Instructions for the task: Omit any pictures, and restate word for word only the lines from the one with "Click the 10 pack muffins states list" through the end of the data below.

(Data to examine)

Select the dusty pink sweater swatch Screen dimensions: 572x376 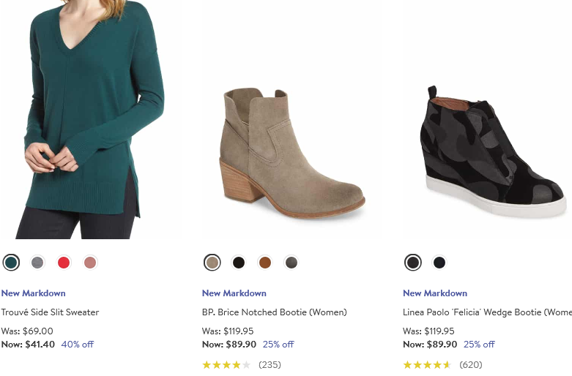pos(90,262)
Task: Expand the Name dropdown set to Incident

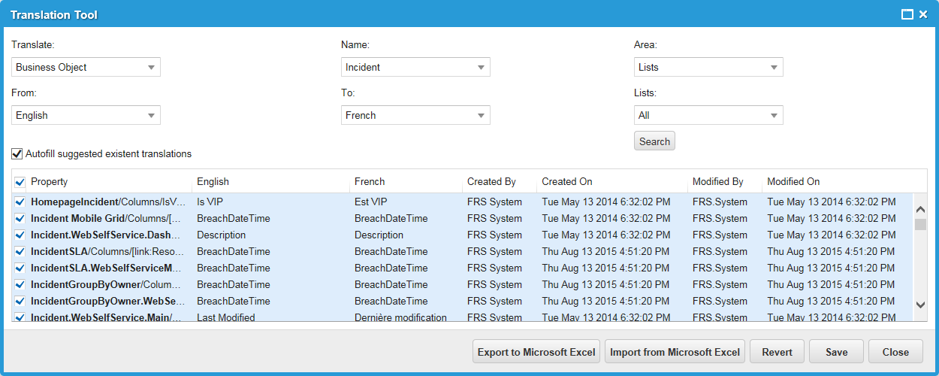Action: [415, 67]
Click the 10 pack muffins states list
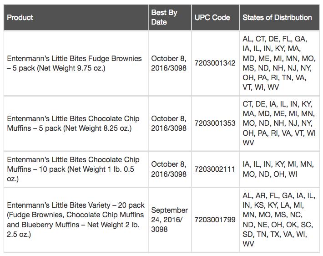Viewport: 323px width, 256px height. [280, 169]
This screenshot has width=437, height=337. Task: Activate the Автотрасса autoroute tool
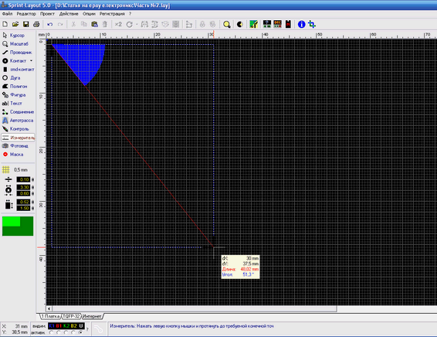point(18,121)
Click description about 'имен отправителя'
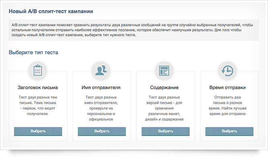268x158 pixels. [x=101, y=108]
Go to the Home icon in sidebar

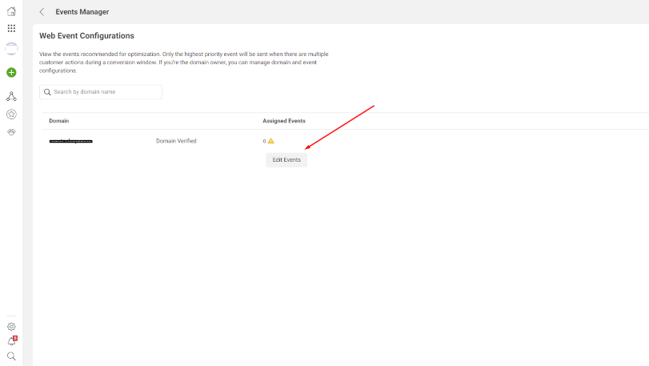(x=11, y=11)
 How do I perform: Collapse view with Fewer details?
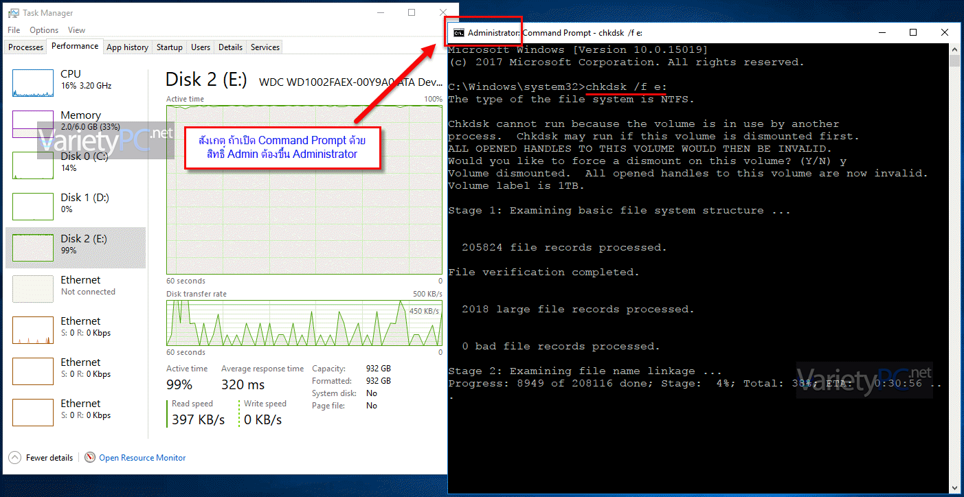coord(49,457)
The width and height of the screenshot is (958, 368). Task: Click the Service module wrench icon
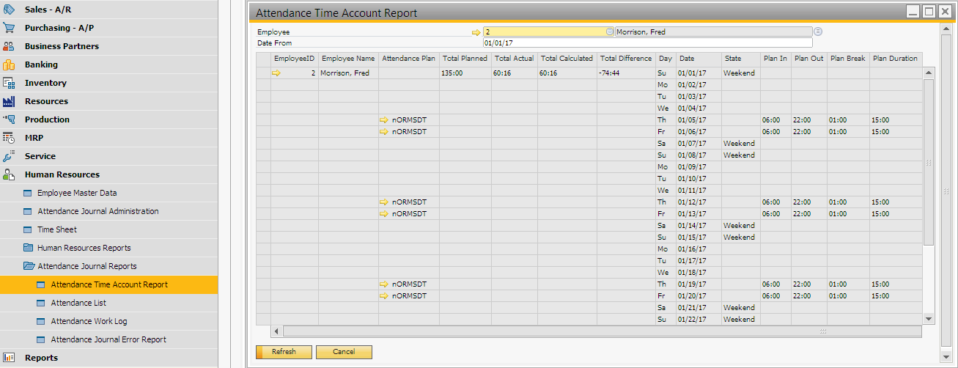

(End Data to examine)

Response to the exercise:
Click the 10 pack muffins states list
Viewport: 323px width, 256px height. [280, 169]
This screenshot has width=437, height=337. Task: Activate the Автотрасса autoroute tool
point(18,121)
Click description about 'имен отправителя'
268x158 pixels. [x=101, y=108]
Go to the Home icon in sidebar

(x=11, y=11)
 How do I perform: Collapse view with Fewer details?
coord(49,457)
The width and height of the screenshot is (958, 368). Task: Click the Service module wrench icon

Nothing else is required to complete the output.